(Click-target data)
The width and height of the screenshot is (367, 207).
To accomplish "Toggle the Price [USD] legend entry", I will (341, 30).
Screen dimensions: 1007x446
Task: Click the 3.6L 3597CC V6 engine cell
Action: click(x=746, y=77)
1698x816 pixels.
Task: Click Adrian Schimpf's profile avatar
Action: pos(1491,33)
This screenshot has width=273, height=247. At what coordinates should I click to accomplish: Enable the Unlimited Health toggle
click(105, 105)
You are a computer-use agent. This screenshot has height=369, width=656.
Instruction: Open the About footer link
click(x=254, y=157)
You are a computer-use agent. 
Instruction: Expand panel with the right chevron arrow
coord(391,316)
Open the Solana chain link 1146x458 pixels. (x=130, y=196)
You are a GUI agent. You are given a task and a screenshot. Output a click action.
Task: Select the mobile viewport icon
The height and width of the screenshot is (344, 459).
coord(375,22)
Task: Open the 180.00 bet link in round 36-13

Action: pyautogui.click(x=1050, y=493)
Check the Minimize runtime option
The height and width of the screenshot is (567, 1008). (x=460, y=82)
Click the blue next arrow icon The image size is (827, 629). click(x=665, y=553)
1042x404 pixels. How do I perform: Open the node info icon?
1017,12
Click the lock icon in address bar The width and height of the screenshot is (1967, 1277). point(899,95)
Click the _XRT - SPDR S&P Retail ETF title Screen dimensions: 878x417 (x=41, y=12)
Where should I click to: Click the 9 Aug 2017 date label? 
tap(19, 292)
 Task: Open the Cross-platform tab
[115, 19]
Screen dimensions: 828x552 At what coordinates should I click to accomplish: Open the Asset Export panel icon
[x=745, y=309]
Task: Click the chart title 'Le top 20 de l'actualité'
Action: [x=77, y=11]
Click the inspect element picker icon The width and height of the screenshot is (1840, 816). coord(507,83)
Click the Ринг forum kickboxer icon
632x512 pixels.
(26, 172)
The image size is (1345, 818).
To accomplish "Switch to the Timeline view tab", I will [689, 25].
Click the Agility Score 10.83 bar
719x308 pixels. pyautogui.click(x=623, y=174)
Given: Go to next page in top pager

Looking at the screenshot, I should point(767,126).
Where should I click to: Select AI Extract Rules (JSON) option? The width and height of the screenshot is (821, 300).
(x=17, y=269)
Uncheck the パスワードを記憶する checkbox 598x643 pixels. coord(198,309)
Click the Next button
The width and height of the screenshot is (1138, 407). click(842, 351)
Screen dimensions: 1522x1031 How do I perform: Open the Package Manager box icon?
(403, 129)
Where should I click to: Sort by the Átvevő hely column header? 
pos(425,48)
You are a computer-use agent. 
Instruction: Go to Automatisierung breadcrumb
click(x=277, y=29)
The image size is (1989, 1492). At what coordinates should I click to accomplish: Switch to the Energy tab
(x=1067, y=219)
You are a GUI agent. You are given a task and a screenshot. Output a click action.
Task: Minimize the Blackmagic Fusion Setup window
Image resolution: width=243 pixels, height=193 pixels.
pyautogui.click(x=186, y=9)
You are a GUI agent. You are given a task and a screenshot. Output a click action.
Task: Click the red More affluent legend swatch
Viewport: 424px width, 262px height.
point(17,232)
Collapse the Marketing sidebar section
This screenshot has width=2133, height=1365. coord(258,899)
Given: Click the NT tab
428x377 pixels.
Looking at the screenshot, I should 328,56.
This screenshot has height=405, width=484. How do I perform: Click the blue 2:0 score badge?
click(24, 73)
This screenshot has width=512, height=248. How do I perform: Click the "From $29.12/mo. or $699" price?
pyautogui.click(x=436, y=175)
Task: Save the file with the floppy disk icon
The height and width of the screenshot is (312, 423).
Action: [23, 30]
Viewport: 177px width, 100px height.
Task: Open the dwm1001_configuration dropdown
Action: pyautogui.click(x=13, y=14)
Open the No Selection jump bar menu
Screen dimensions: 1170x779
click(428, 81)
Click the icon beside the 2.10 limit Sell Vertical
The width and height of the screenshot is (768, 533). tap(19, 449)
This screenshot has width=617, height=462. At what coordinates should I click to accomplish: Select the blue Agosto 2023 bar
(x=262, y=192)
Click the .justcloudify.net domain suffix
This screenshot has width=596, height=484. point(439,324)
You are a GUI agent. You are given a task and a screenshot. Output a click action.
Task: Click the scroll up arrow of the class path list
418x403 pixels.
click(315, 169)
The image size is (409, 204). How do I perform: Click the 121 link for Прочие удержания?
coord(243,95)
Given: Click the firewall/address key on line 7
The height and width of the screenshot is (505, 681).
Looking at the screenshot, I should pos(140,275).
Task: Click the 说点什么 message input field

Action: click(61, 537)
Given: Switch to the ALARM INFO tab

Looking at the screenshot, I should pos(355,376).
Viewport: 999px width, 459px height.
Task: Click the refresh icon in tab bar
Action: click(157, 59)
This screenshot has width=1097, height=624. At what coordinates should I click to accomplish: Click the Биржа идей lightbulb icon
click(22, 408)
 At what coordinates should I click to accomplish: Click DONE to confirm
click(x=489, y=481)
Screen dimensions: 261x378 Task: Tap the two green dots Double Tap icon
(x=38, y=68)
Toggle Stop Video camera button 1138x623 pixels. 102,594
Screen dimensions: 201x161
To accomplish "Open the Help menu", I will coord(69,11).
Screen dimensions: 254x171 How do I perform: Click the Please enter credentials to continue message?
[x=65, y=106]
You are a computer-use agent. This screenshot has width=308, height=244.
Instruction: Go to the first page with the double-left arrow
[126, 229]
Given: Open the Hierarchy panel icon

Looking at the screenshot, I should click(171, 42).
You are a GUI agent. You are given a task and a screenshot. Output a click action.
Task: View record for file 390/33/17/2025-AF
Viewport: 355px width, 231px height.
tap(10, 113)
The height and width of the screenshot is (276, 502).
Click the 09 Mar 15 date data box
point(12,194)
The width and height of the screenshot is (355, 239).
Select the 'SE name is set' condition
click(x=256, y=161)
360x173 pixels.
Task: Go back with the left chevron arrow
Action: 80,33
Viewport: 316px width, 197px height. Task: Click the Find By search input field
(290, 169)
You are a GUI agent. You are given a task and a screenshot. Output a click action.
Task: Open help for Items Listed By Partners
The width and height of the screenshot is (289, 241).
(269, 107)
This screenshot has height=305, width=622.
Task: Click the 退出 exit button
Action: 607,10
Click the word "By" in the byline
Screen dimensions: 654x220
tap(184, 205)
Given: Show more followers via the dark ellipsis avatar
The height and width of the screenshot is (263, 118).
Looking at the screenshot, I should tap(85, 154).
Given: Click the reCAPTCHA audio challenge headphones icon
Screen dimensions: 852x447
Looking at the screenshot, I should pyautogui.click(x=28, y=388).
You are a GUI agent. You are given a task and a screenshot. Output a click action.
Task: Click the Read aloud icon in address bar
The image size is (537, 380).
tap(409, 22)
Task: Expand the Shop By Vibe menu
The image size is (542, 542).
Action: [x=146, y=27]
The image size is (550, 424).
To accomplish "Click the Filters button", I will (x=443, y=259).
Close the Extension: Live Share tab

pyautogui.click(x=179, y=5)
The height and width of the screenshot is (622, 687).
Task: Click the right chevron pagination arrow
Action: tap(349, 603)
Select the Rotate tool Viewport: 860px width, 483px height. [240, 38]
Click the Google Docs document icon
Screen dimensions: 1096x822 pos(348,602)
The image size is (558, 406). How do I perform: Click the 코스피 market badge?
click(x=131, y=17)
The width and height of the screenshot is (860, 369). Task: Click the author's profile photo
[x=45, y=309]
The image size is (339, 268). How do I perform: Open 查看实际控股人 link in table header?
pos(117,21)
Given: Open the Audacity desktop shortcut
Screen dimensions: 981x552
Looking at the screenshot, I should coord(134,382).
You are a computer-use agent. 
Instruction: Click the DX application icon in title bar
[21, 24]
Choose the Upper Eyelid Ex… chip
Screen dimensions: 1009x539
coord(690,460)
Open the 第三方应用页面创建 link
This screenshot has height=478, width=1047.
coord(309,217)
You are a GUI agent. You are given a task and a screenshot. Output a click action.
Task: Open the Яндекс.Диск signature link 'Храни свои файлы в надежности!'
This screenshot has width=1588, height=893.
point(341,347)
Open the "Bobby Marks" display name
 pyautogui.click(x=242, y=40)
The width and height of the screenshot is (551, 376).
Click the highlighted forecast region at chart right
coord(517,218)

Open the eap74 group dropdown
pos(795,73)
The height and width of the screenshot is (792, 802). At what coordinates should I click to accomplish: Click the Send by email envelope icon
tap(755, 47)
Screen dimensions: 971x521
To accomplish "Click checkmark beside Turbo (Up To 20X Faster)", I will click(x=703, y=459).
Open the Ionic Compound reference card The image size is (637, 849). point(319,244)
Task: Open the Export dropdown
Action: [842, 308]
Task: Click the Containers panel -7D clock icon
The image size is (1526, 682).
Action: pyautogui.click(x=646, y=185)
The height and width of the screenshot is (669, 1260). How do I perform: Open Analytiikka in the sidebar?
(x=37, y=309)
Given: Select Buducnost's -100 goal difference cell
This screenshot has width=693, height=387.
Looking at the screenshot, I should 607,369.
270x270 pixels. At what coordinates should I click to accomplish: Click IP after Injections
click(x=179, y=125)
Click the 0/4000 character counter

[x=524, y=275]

Exercise:
Return, character for character, the part of the entries that opens with the line containing "Click the .justcloudify.net domain suffix" and closes with the line containing "Action: click(157, 59)", both of those lines included.

Output of the exercise:
Click the .justcloudify.net domain suffix
This screenshot has width=596, height=484. point(439,324)
You are a GUI agent. You are given a task and a screenshot. Output a click action.
Task: Click the scroll up arrow of the class path list
418x403 pixels.
click(315, 169)
The image size is (409, 204). How do I perform: Click the 121 link for Прочие удержания?
coord(243,95)
Given: Click the firewall/address key on line 7
The height and width of the screenshot is (505, 681).
Looking at the screenshot, I should pos(140,275).
Task: Click the 说点什么 message input field

Action: click(61, 537)
Given: Switch to the ALARM INFO tab

Looking at the screenshot, I should pos(355,376).
Viewport: 999px width, 459px height.
Task: Click the refresh icon in tab bar
Action: click(157, 59)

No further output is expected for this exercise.